Per decenni il calcestruzzo è stato il grande imputato dell’edilizia: un metro cubo di cemento Portland tradizionale emette in media 350 chilogrammi di CO₂, una cifra che, moltiplicata per i miliardi di metri cubi gettati ogni anno nel mondo, contribuisce da sola a circa l’8% delle emissioni globali di gas serra. Ma qualcosa di strutturalmente nuovo sta emergendo nei laboratori e nei cantieri più avanzati d’Europa.
Si chiama carbonatazione forzata accelerata, e il principio che la governa è, in apparenza, quasi paradossale: anziché emettere anidride carbonica durante la fase di indurimento, il nuovo calcestruzzo la assorbe attivamente. Il processo sfrutta la reazione chimica tra il Ca(OH)₂ presente nella pasta cementizia e il CO₂ iniettato in camera di maturazione ad alta pressione, trasformando il gas serra in calcite cristallina stabile, intrappolata permanentemente nella matrice del materiale.
I dati che arrivano dall’Istituto per le Costruzioni Sostenibili del Politecnico di Milano — che collabora con un consorzio europeo nell’ambito del programma Horizon Europe — sono tutt’altro che marginali: i campioni di calcestruzzo trattati con carbonatazione forzata a 3 bar di pressione per 24 ore mostrano un assorbimento netto di 28–42 kg di CO₂ per metro cubo, riducendo l’impronta carbonica del prodotto finito fino al 55% rispetto al mix tradizionale.
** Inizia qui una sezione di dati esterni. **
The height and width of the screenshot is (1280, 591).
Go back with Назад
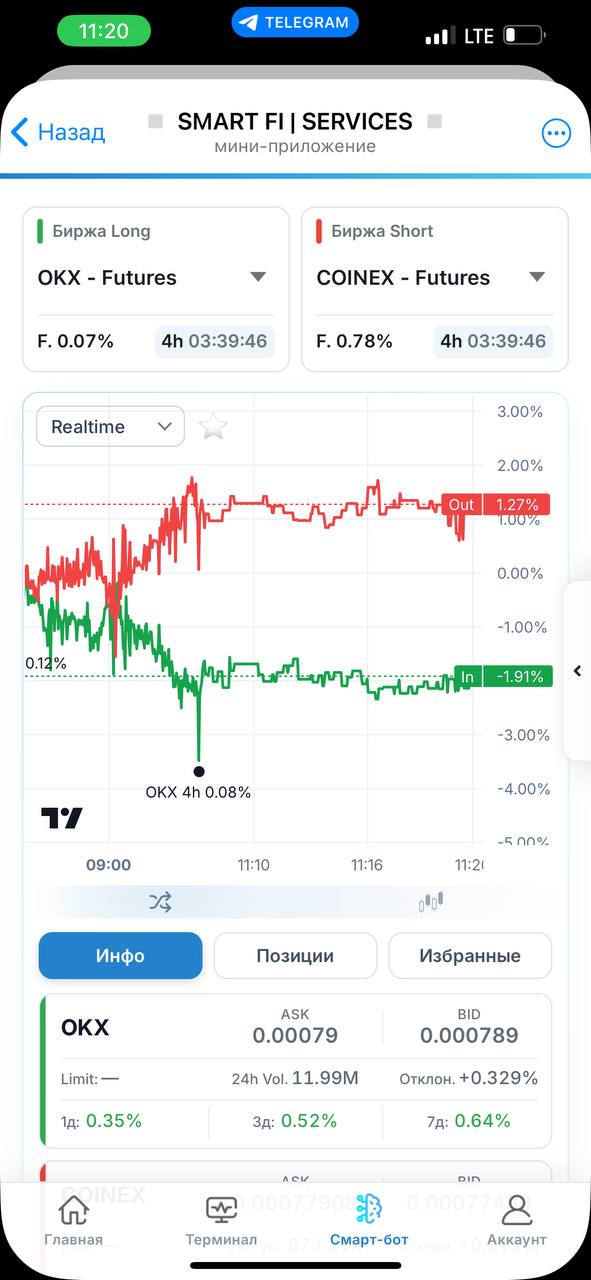[58, 132]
Non è neutralità climatica, ma è una discontinuità tecnica reale.
Il caso applicativo più avanzato in Italia arriva da un complesso residenziale di edilizia sociale in fase di completamento a Rho, nell’hinterland milanese, dove una cooperativa di costruzioni ha adottato elementi prefabbricati in calcestruzzo carbonatato per i pannelli di tamponamento. Il risultato certificato da terza parte: ogni pannello ha sequestrato 18 kg di CO₂ che altrimenti sarebbero rimasti in atmosfera. Moltiplicato per i 3.200 pannelli dell’intero edificio, il bilancio diventa eloquente.
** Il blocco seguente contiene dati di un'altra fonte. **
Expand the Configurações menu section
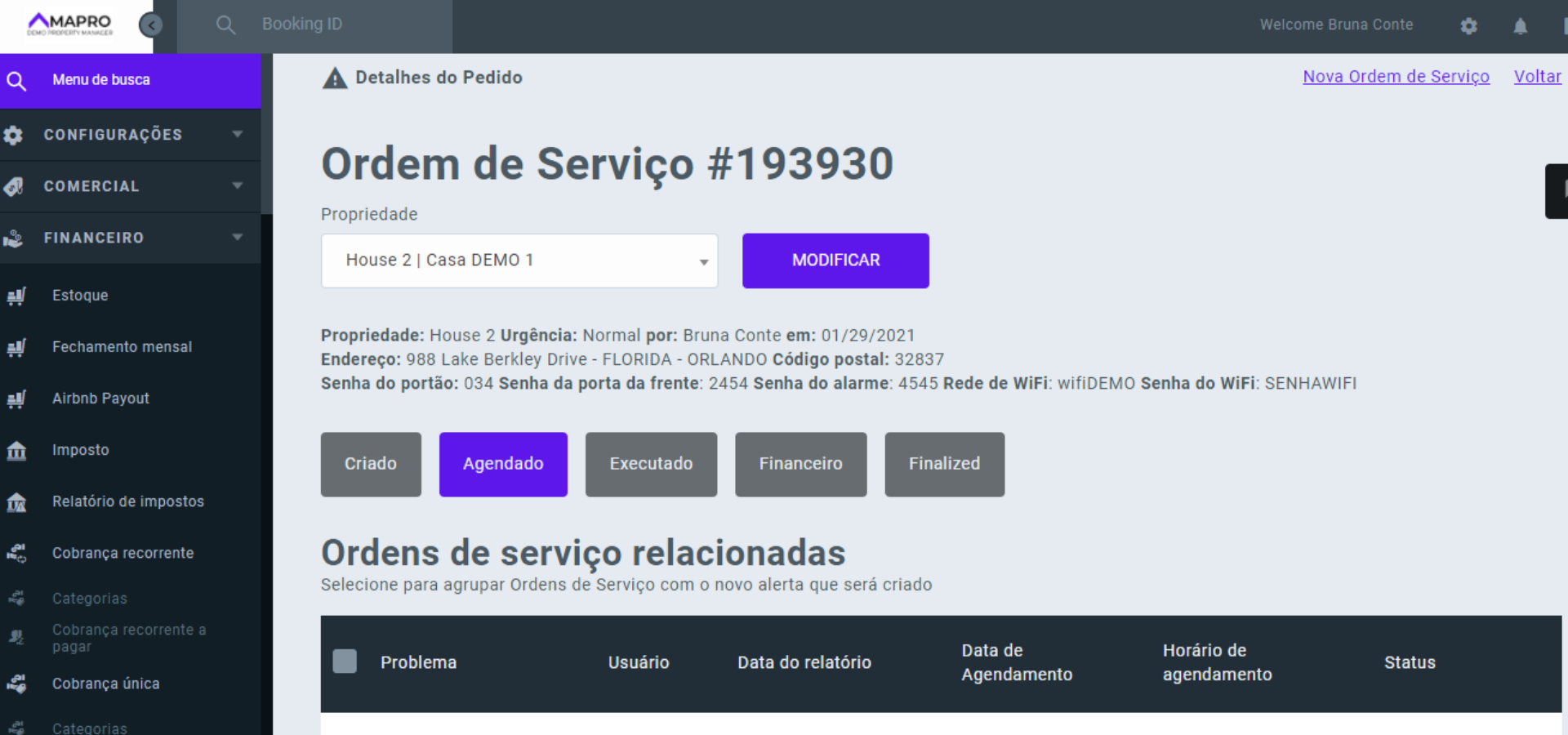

Non mancano le complessità: la tecnologia richiede impianti di cattura e stoccaggio del CO₂ a monte, e la filiera italiana di approvvigionamento rimane ancora frammentata. Inoltre, la resistenza meccanica degli elementi carbonatati deve essere monitorata su archi temporali pluridecennali prima di poter essere adottata per elementi strutturali primari. Il margine di incertezza esiste, ed è onesto dichiararlo.
Eppure, guardare un pannello di calcestruzzo e sapere che dentro ci sono i gas di una vecchia combustione, cristallizzati per sempre nella pietra artificiale di un edificio che durerà cento anni, cambia il modo in cui si legge un muro.